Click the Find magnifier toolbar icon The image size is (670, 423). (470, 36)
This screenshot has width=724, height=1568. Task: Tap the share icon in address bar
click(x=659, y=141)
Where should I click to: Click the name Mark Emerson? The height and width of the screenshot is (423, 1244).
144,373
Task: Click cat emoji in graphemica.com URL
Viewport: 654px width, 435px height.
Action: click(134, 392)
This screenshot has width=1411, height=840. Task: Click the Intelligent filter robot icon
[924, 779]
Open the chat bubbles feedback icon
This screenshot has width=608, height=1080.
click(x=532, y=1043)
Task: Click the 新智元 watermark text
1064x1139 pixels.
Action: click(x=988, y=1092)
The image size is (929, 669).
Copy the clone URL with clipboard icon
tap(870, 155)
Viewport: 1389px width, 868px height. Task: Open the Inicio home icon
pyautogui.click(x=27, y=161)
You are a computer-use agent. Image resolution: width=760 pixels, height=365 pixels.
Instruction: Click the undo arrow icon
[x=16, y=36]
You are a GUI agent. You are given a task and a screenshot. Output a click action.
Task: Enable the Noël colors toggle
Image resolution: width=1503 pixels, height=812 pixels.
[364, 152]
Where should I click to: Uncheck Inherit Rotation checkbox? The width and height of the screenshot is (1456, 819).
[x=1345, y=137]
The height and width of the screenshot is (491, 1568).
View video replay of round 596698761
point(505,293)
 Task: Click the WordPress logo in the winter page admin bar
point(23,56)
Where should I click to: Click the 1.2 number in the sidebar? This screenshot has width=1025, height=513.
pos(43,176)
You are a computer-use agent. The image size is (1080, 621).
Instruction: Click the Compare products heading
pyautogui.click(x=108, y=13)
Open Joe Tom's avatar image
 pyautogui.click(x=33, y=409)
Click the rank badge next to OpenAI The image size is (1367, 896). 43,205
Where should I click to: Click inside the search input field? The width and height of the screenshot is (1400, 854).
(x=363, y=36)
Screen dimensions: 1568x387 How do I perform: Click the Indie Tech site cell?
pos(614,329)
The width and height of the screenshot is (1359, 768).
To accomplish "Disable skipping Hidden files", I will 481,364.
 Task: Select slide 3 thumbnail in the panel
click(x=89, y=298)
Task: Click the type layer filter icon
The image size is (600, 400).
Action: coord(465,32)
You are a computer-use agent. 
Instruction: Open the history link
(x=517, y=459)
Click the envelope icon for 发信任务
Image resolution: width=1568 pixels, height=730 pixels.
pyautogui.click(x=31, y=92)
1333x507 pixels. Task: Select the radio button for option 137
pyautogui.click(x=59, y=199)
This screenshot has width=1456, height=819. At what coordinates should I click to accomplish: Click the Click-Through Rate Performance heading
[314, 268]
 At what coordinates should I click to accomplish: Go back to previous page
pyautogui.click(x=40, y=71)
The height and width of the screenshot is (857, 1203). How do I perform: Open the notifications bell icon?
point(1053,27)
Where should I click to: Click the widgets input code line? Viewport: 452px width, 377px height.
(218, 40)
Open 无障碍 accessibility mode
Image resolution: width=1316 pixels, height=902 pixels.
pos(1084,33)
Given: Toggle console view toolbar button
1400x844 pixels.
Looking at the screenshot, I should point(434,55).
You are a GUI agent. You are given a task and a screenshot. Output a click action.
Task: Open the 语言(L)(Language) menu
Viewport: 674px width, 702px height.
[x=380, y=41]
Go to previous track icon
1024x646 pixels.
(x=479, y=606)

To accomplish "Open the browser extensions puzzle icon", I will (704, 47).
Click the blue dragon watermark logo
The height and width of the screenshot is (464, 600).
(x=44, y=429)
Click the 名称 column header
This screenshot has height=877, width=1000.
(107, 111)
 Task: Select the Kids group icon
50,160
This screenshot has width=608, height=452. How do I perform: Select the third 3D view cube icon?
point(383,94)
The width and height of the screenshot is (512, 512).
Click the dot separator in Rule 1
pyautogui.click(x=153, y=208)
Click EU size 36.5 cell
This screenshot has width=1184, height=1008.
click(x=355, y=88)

☆ ☆ ☆ ☆ ☆

§ Task prompt: Render every line of the entries above as a Markdown table with two columns, Row and Text, where Row numbers each line in order and Text holds the line itself. Leave out blank lines.

§ Output for this exercise:
| Row | Text |
|---|---|
| 1 | Click the Find magnifier toolbar icon The image size is (670, 423). (470, 36) |
| 2 | This screenshot has width=724, height=1568. Task: Tap the share icon in address bar |
| 3 | click(x=659, y=141) |
| 4 | Where should I click to: Click the name Mark Emerson? The height and width of the screenshot is (423, 1244). |
| 5 | 144,373 |
| 6 | Task: Click cat emoji in graphemica.com URL |
| 7 | Viewport: 654px width, 435px height. |
| 8 | Action: click(134, 392) |
| 9 | This screenshot has width=1411, height=840. Task: Click the Intelligent filter robot icon |
| 10 | [924, 779] |
| 11 | Open the chat bubbles feedback icon |
| 12 | This screenshot has width=608, height=1080. |
| 13 | click(x=532, y=1043) |
| 14 | Task: Click the 新智元 watermark text |
| 15 | 1064x1139 pixels. |
| 16 | Action: click(x=988, y=1092) |
| 17 | The image size is (929, 669). |
| 18 | Copy the clone URL with clipboard icon |
| 19 | tap(870, 155) |
| 20 | Viewport: 1389px width, 868px height. Task: Open the Inicio home icon |
| 21 | pyautogui.click(x=27, y=161) |
| 22 | You are a computer-use agent. Image resolution: width=760 pixels, height=365 pixels. |
| 23 | Instruction: Click the undo arrow icon |
| 24 | [x=16, y=36] |
| 25 | You are a GUI agent. You are given a task and a screenshot. Output a click action. |
| 26 | Task: Enable the Noël colors toggle |
| 27 | Image resolution: width=1503 pixels, height=812 pixels. |
| 28 | [364, 152] |
| 29 | Where should I click to: Uncheck Inherit Rotation checkbox? The width and height of the screenshot is (1456, 819). |
| 30 | [x=1345, y=137] |
| 31 | The height and width of the screenshot is (491, 1568). |
| 32 | View video replay of round 596698761 |
| 33 | point(505,293) |
| 34 |  Task: Click the WordPress logo in the winter page admin bar |
| 35 | point(23,56) |
| 36 | Where should I click to: Click the 1.2 number in the sidebar? This screenshot has width=1025, height=513. |
| 37 | pos(43,176) |
| 38 | You are a computer-use agent. The image size is (1080, 621). |
| 39 | Instruction: Click the Compare products heading |
| 40 | pyautogui.click(x=108, y=13) |
| 41 | Open Joe Tom's avatar image |
| 42 |  pyautogui.click(x=33, y=409) |
| 43 | Click the rank badge next to OpenAI The image size is (1367, 896). 43,205 |
| 44 | Where should I click to: Click inside the search input field? The width and height of the screenshot is (1400, 854). |
| 45 | (x=363, y=36) |
| 46 | Screen dimensions: 1568x387 How do I perform: Click the Indie Tech site cell? |
| 47 | pos(614,329) |
| 48 | The width and height of the screenshot is (1359, 768). |
| 49 | To accomplish "Disable skipping Hidden files", I will 481,364. |
| 50 |  Task: Select slide 3 thumbnail in the panel |
| 51 | click(x=89, y=298) |
| 52 | Task: Click the type layer filter icon |
| 53 | The image size is (600, 400). |
| 54 | Action: coord(465,32) |
| 55 | You are a computer-use agent.  |
| 56 | Instruction: Open the history link |
| 57 | (x=517, y=459) |
| 58 | Click the envelope icon for 发信任务 |
| 59 | Image resolution: width=1568 pixels, height=730 pixels. |
| 60 | pyautogui.click(x=31, y=92) |
| 61 | 1333x507 pixels. Task: Select the radio button for option 137 |
| 62 | pyautogui.click(x=59, y=199) |
| 63 | This screenshot has width=1456, height=819. At what coordinates should I click to accomplish: Click the Click-Through Rate Performance heading |
| 64 | [314, 268] |
| 65 |  At what coordinates should I click to accomplish: Go back to previous page |
| 66 | pyautogui.click(x=40, y=71) |
| 67 | The height and width of the screenshot is (857, 1203). How do I perform: Open the notifications bell icon? |
| 68 | point(1053,27) |
| 69 | Where should I click to: Click the widgets input code line? Viewport: 452px width, 377px height. |
| 70 | (218, 40) |
| 71 | Open 无障碍 accessibility mode |
| 72 | Image resolution: width=1316 pixels, height=902 pixels. |
| 73 | pos(1084,33) |
| 74 | Given: Toggle console view toolbar button |
| 75 | 1400x844 pixels. |
| 76 | Looking at the screenshot, I should point(434,55). |
| 77 | You are a GUI agent. You are given a task and a screenshot. Output a click action. |
| 78 | Task: Open the 语言(L)(Language) menu |
| 79 | Viewport: 674px width, 702px height. |
| 80 | [x=380, y=41] |
| 81 | Go to previous track icon |
| 82 | 1024x646 pixels. |
| 83 | (x=479, y=606) |
| 84 | To accomplish "Open the browser extensions puzzle icon", I will (704, 47). |
| 85 | Click the blue dragon watermark logo |
| 86 | The height and width of the screenshot is (464, 600). |
| 87 | (x=44, y=429) |
| 88 | Click the 名称 column header |
| 89 | This screenshot has height=877, width=1000. |
| 90 | (107, 111) |
| 91 |  Task: Select the Kids group icon |
| 92 | 50,160 |
| 93 | This screenshot has width=608, height=452. How do I perform: Select the third 3D view cube icon? |
| 94 | point(383,94) |
| 95 | The width and height of the screenshot is (512, 512). |
| 96 | Click the dot separator in Rule 1 |
| 97 | pyautogui.click(x=153, y=208) |
| 98 | Click EU size 36.5 cell |
| 99 | This screenshot has width=1184, height=1008. |
| 100 | click(x=355, y=88) |